Nostrand Avenue (Brooklyn, NY) and Sunset Boulevard (Los Angeles, CA) could not be more geographically incongruous, yet the members of Brooklyn Dreams know both streets intimately. Over a four-year period in the mid-1970s, Brooklyn-born and bred Bruce Sudano, Joe “Bean” Esposito, and Eddie Hokenson recorded for a label that virtually defined the colorful characters that resided along the Sunset Strip.
Their street-corner harmonies landed on Casablanca Records, home to P-Funk, Village People, and a Viking-outfitted Cher. Brooklyn Dreams was something of an anomaly on the roster, with New York-centric lyrics and doo-wop and rock and roll-influenced melodies dressing their songs. After a one-album stint produced by Skip Konte (Three Dog Night) on Jimmy Ienner’s Millennium, which Casablanca distributed, Brooklyn Dreams was matched with a pair of unlikely producers—Bob Esty, who produced numerous disco acts on Casablanca (Roberta Kelly, Paul Jabara, and D.C. LaRue), and Juergen Koppers, best known as engineer for Giorgio Moroder. The gambit to sell Brooklyn Dreams as a disco-pop act worked for a moment when the group appeared with Donna Summer on “Heaven Knows” from her Live and More (1978) album, which earned them a Top 5 gold single. The group also co-wrote “Bad Girls” with Summer, which became the most commercially successful single of her career.
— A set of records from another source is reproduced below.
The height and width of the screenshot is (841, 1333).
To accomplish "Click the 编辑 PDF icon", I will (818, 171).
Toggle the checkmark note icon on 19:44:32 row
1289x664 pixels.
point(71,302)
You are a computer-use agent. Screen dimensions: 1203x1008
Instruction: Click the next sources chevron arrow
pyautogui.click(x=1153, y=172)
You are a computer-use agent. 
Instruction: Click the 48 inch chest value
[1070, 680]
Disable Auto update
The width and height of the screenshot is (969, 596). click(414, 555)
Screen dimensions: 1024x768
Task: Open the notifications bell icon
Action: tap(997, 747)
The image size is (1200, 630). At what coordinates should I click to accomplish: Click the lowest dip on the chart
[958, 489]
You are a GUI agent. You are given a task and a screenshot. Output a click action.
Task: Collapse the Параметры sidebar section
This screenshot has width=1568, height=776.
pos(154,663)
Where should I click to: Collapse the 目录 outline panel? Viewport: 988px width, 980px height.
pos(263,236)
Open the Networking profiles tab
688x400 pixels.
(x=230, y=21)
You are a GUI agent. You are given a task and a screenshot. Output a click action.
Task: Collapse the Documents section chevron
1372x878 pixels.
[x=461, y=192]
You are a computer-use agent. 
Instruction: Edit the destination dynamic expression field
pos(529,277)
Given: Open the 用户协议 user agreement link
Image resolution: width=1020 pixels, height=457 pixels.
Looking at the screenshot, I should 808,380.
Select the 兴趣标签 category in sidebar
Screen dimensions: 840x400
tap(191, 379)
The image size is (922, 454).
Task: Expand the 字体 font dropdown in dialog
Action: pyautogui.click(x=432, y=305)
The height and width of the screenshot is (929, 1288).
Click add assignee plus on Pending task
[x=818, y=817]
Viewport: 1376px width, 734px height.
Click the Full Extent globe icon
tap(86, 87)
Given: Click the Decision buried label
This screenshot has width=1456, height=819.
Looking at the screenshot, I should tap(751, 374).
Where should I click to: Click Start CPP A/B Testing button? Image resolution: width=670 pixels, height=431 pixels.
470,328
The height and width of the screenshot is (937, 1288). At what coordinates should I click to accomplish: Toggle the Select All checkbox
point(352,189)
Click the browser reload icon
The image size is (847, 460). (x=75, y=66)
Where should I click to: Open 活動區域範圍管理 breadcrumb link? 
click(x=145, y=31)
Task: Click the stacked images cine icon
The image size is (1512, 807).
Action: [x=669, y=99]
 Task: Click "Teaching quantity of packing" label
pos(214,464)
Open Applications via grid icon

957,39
At their core, Brooklyn Dreams was not a disco act, and a faithful return to their influences on Won’t Let Go (1980) made little movement in the marketplace. Concurrent with the shift in style, Casablanca encountered seismic executive changes when company founder Neil Bogart sold the company to PolyGram and many artists either left or were released from the label. Caught in the shuffle, Brooklyn Dreams disbanded shortly thereafter. Eddie Hokenson returned to New York while Bruce Sudano recorded a solo album back on Millennium, Fugitive Kind (1981), and co-wrote a number one country hit for Dolly Parton, “Starting Over Again” with Summer. Joe “Bean” Esposito worked extensively with Giorgio Moroder, including the Flashdance (1983) soundtrack and the duo’s full-length Solitary Men (1983) collaboration, and became something of a cult figure when his recording of “You’re the Best” from The Karate Kid (1984) was adopted by the athletic world.